- **PROVIDED DATA**
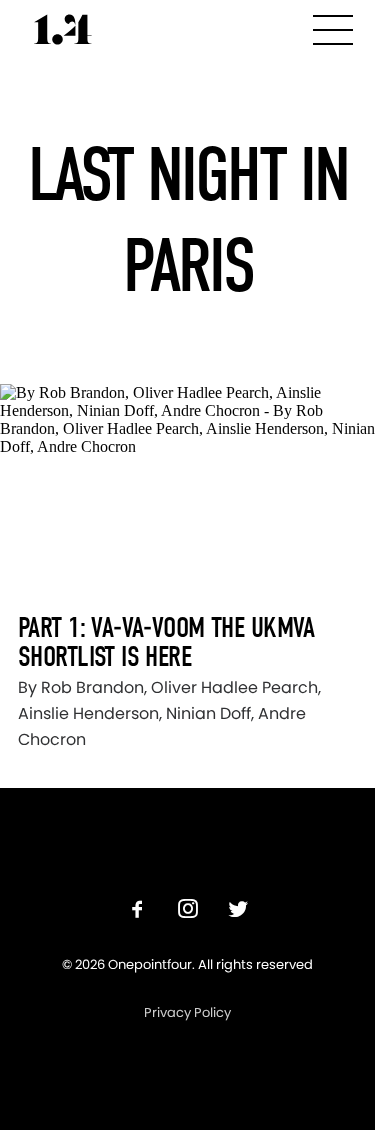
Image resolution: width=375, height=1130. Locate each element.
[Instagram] (188, 911)
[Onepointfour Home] (63, 29)
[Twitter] (238, 911)
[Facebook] (138, 911)
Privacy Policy (187, 1012)
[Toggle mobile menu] (333, 26)
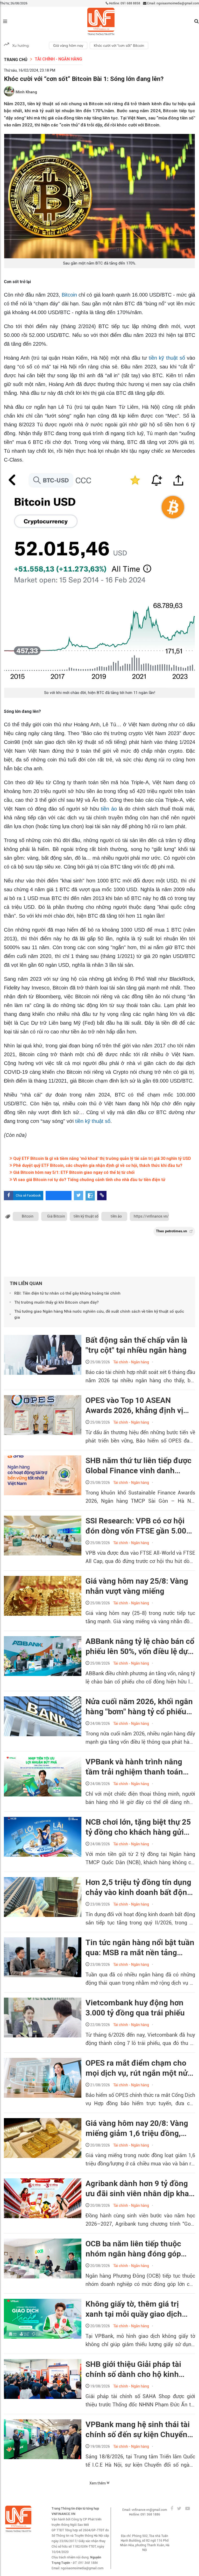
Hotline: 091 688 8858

- **WORK ITEM**
Write the lines from the one with "[Facebook] (138, 911)" through the last line of the entries out again exactly, both ends included, and skip the pictures.

- **RESULT BELOW**
[Facebook] (138, 911)
Privacy Policy (187, 1012)
[Toggle mobile menu] (333, 26)
Hotline: 091 688 8858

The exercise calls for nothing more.